• Task: Would you return the data exactly as given, except for its pictures?

• Material for the task:
....................
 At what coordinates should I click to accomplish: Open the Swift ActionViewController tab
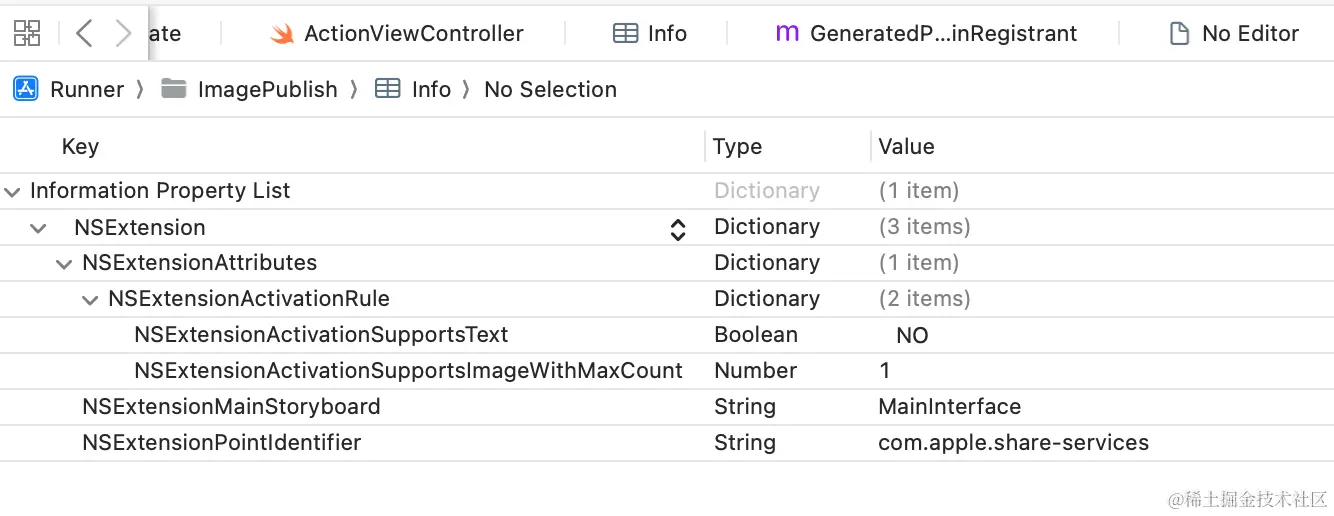(397, 33)
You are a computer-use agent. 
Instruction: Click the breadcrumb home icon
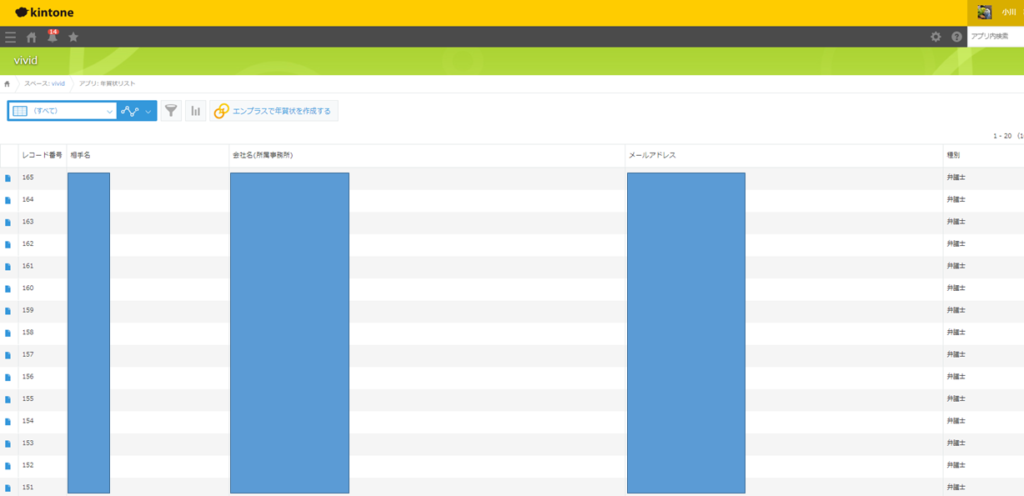click(8, 83)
....................
• Written solution:
 At what coordinates should I click to accomplish: Open the Swift ActionViewController tab
(397, 33)
You are a computer-use agent. 
Instruction: Click the breadcrumb home icon
click(8, 83)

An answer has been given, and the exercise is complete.